/// Anime Reanimates on Adult Swim
Like a magic sword lost for a thousand years or your bad-seed vampire sister, anime is coming back. Cartoon Network’s action-oriented programming block Toonami is back on Tuesday, this time late at night during Adult Swim —and as an anime-only affair, at least for now. “We were mostly looking for older-skewing material,” said Jason DeMarco, vp of strategic marketing and promotions for Cartoon and AS. “We could probably do Family Guy in the middle of the night, and it would do better. But we love anime.” There are other considerations too.

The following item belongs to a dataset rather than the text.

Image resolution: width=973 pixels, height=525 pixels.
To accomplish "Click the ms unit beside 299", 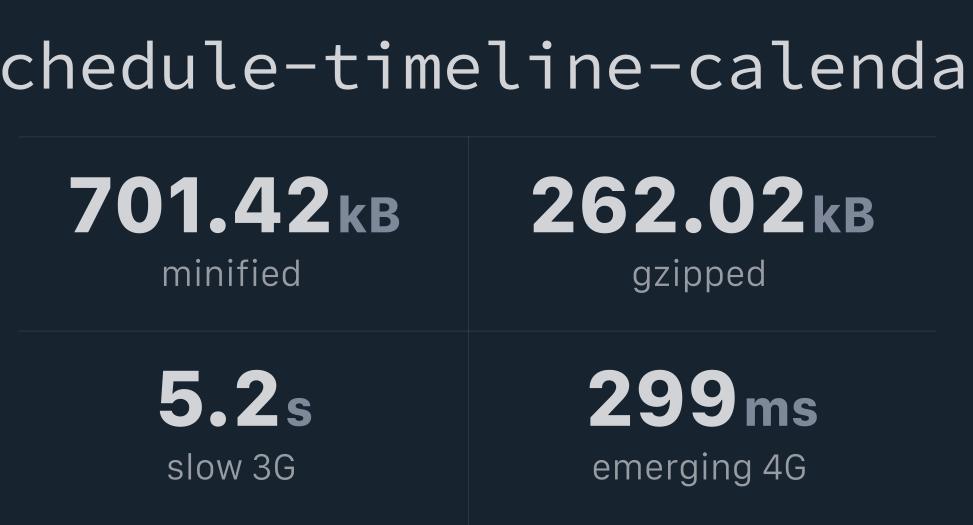I will (x=781, y=408).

Off-net episodes of Fox’s Family Guy , which have pushed the network into the prime-time top 10, come with a hefty price tag, and “with anime, the market is so depressed that the license can just be trade-out,” said DeMarco. “For April Fools (when the network aired Toonami as a practical joke), we just traded a commercial, and they let us air an episode once.” Toonami is restarting on a shoestring—and ironically, shows from the original lineup, like Dragon Ball Z, are so popular the network can’t afford them. Instead, it’s opting to debut new series Casshern Sins and Deadman Wonderland alongside niche favorite Bleach and classics like Cowboy Bebop. It would be understating the case considerably to say that anime fans are enthusiastic. Google Dragon Ball Z in English, and you’ll get 114 million hits. Google Deadman Wonderland , which doesn’t even have an official English-language dub yet, and you’ll get more than 4 million. Men and women both watch anime, and their net worth is surprisingly high. Fully one-third of Hulu-watching anime fans (and the site does a booming business in the material) have a median household income of $75,000 or more. But that passion isn’t easy to monetize. The anime market took a major nosedive in 2005 when services like Netflix started pounding away at DVD sales. “The value of packaged media has just collapsed,” said Anime News Network editor in chief Christopher Macdonald. “It hit anime even harder than other markets because it’s geared toward younger and tech-savvy people, and there’s a long delay between when it comes out in Asia and when it comes out in North America.
See original here:
Anime Reanimates on Adult Swim
- 02/10/2016 • Samantha Bee’s New Show Got Its Highest Ratings on Adult Swim, but Won’t Keep Airing There
- 04/02/2015 • How It Feels to Become the Face of a Generation’s Shrugging Indifference
- 03/06/2015 • Here’s the Guy From Adult Swim Who Trawls Vimeo for Your Art School Thesis
- 03/04/2015 • What Will the ‘Slow TV’ Phenomenon Look Like If It Comes to the U.S.?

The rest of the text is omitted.